Pour montrer l’Allemagne dans son ensemble, il lui fallait un personnage étranger qui s’intègre dans ce pays avec bonheur, et qui rapporte de l’intérieur l’Histoire des nazis. Ce fût la rencontre fortuite avec le thème du prisonnier qui trouve «‘sa patrie dans l’exil et sa liberté dans la captivité’» qu’illustre «Le passage de Rhin», film de Cayette. Cette rencontre lui fournit ainsi la deuxième pièce pour la construction du roman. Tournier avoue que ce thème du prisonnier français qui se sent si bien en Allemagne construit l’embryon de l’oeuvre :
‘J’ai su très tôt que si je déversais dans un roman mes expériences, mes déceptions et mes enthousiasmes ayant l’Allemagne pour objet, le personnage principal en serait un prisonnier français en 1940, heureux de l’être, et franchissant le Rhin avec la certitude de ne jamais revenir en France (VP, 105).’Pour faire fonctionner le roman avec plus de vraisemblance et plus de force, il fallait également que le personnage ressemble au système nazi. Le mythe de l’ogre permetde les associer, comme l’indique l’auteur : « ‘Je me trouvais en présence de deux pièces qui devaient engrener l’une dans l’autre -le prisonnier, l’Allemagne nazie- et qu’il s’agissait de façonner à cette fin. Assez vite le mythe de l’Ogre s’imposa comme le thème central qui permettrait cet emboîtement’ (VP, 105) ».
Ainsi, l’image de l’ogre permet à l’auteur de représenter l’Allemagne sous le signe d’ambivalence, tantôt fascinant, tantôt fantastique, peuplé de forces ogresques. En ce sens, les caractéristiques de Tiffauges que sont son désir de puissance, de possession et de prédation sont construites par l’auteur pour évoquer la démarche des nazis. Les multiples ressemblances entre les deux histoires -l’histoire individuelle de Tiffauges et l’Histoire collective des nazis- permettent de penser que finalement Roi des Aulnes est autant une oeuvre sur l’Allemagne nazie qu’un roman sur la phorie de Tiffauges 193.

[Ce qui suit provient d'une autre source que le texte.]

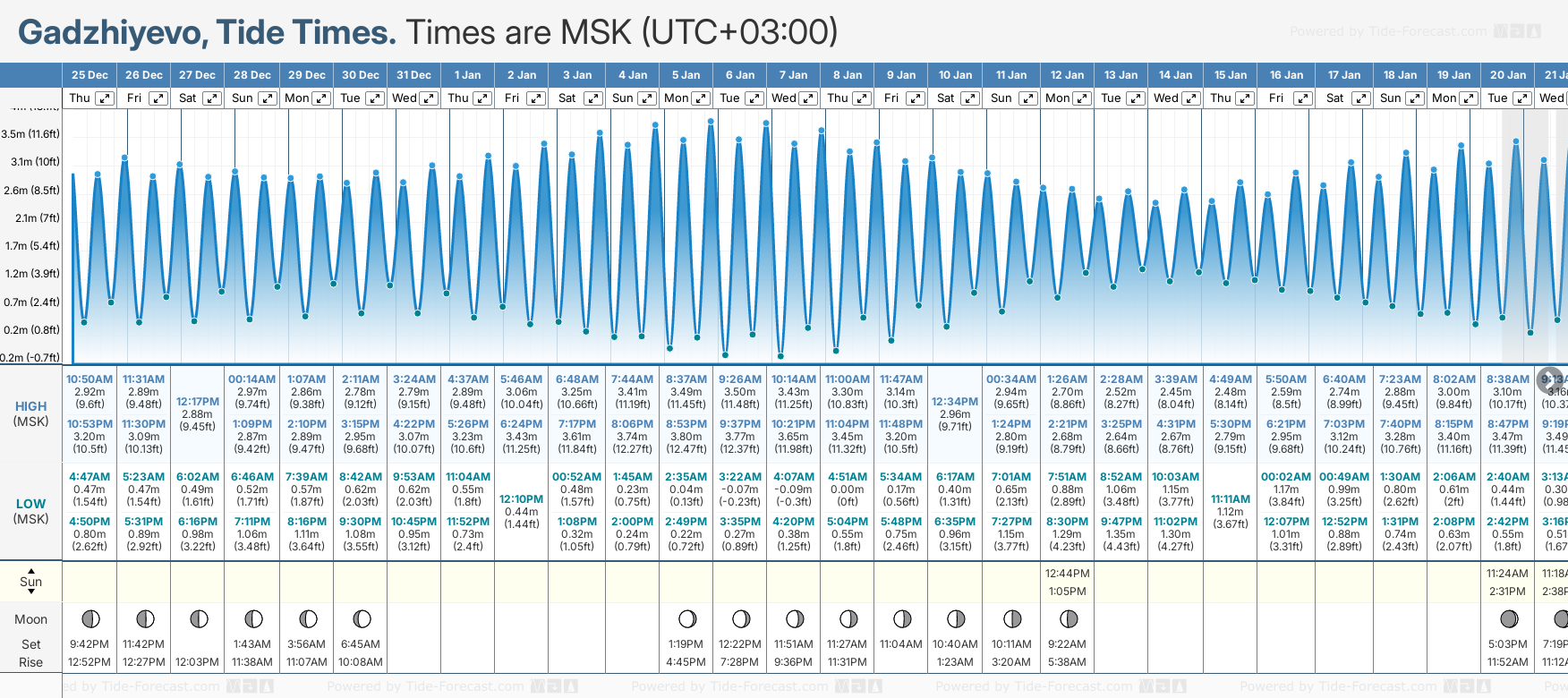
Task: Click the moon phase icon for 12 Jan
Action: [1068, 618]

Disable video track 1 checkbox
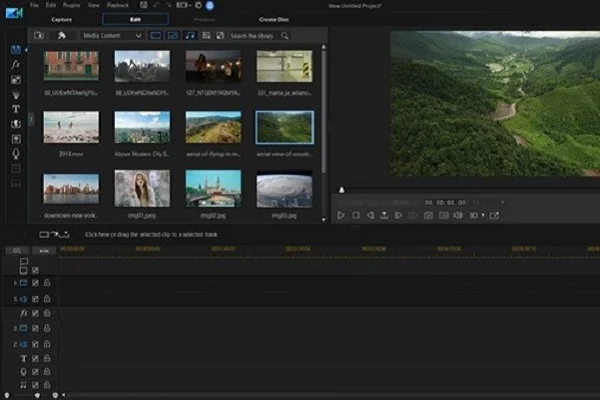[34, 283]
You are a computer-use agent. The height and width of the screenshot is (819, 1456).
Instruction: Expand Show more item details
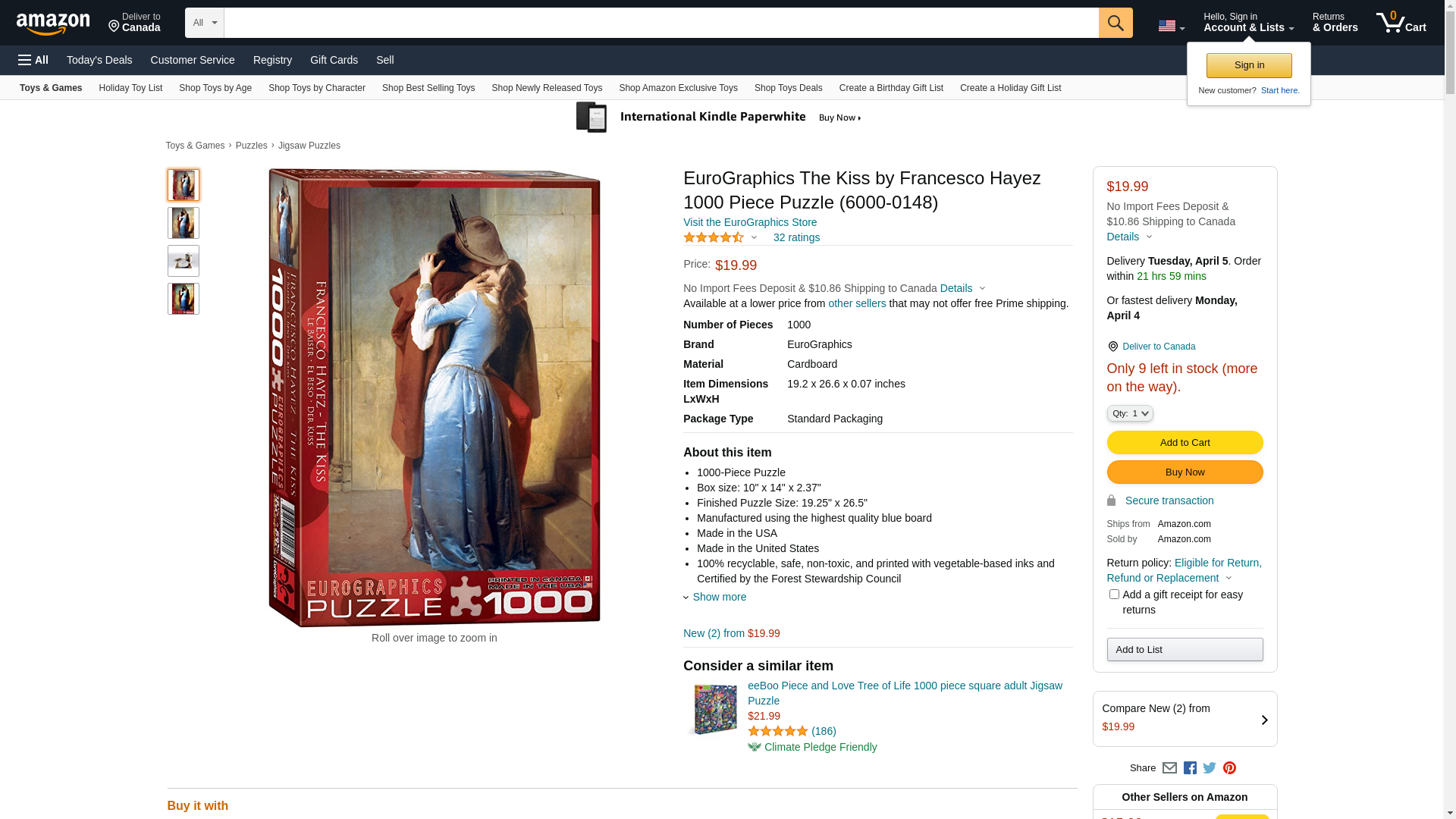coord(718,597)
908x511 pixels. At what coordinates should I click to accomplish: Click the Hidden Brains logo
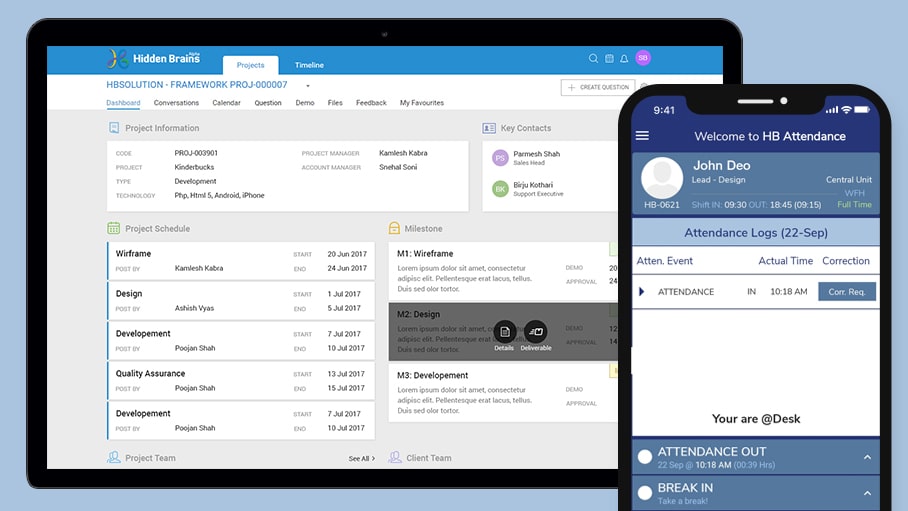click(x=154, y=59)
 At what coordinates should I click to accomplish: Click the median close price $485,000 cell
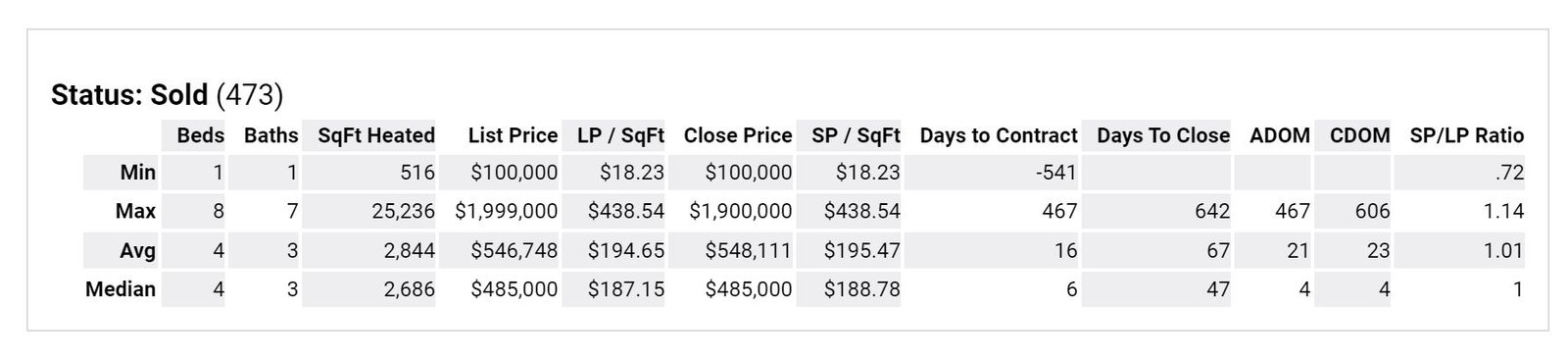749,289
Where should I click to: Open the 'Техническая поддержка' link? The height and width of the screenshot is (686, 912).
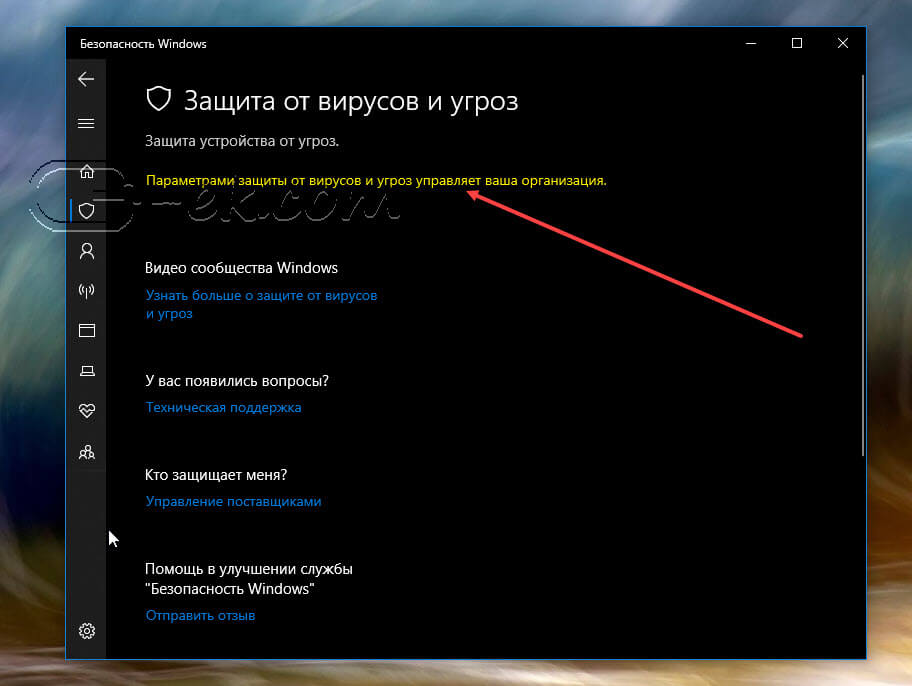(223, 407)
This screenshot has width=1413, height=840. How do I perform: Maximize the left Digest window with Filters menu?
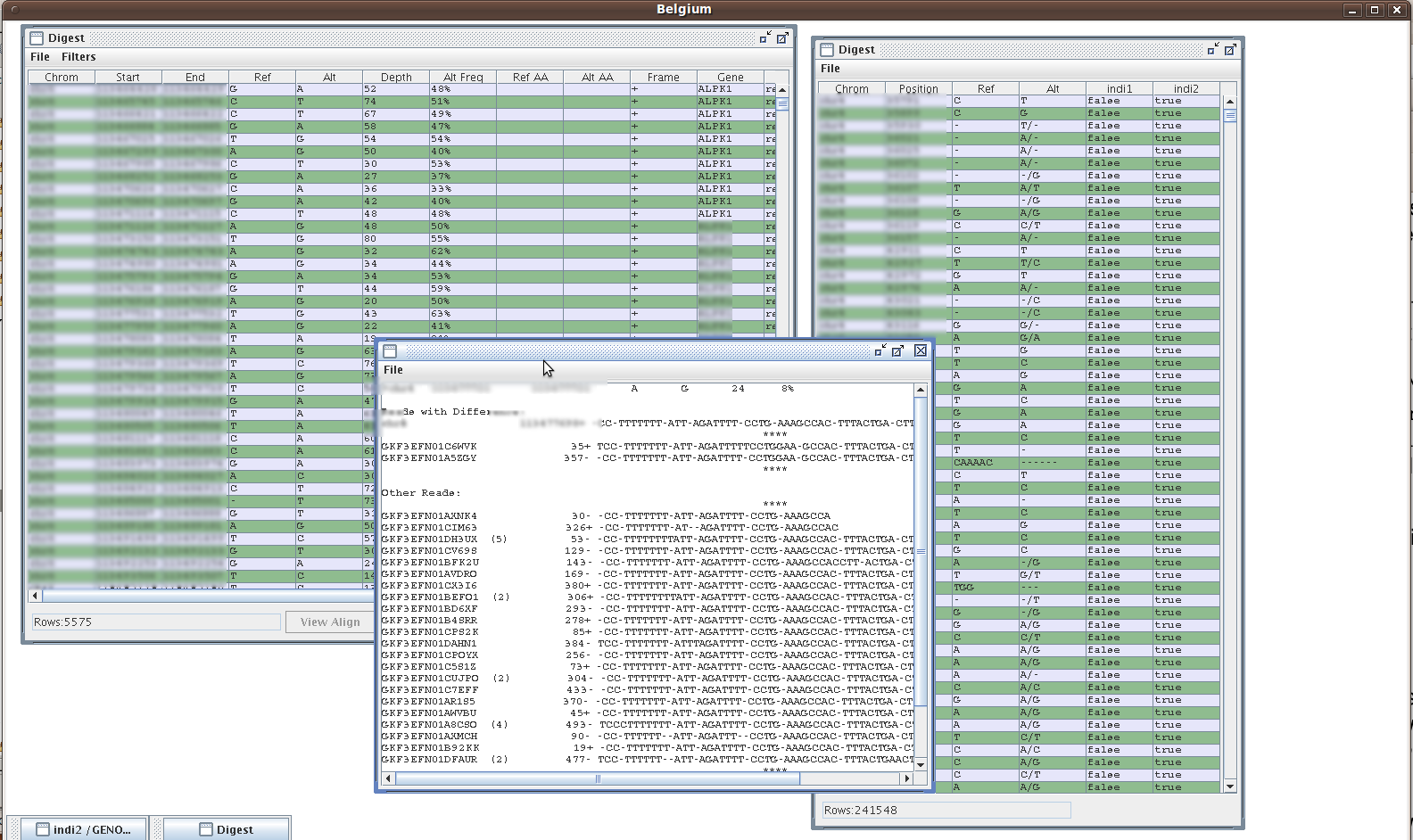tap(782, 37)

A signaler notamment la réaction de Jean Amery qui voit dans la description du nazisme dans Le Roi des Aulnes “l’esthétisation de la barbarie”, (Jean Amery, “Asthetizismus der Barbarei, über Tournier’s Roman Ber Erlkönig”, Merkur, janvier, 1973, n° 297). Cet article est cité par Tournier lui-même dans Le Magazine littéraire, n°226, 1986, “Tournier face aux lycéens”, p. 24.
“Au départ, j’avais quelque chose à dire sur l’Allemagne et sur le rôle que celle-ci a joué dans ma vie (...)”, dans l’entretien avec Jean-Louis de Rambures, “De Robinson à l’ogre. Un créateur de mythes”, Le Monde, 24/11/1970.
Pour Tournier, Le Roi des Aulnes est un roman sur la phorie : “Encore une fois, il ne s’agit pas d’un roman sur le 3e Reich mais sur la Phorie”, Préface à M. Fischer, (cité dans Le salut par la fiction ? Sens, valeurs et narrativité dans le Roi des Aulnes de M. Tournier, Liesbeth Korthals Altes, op, cit., p. 150).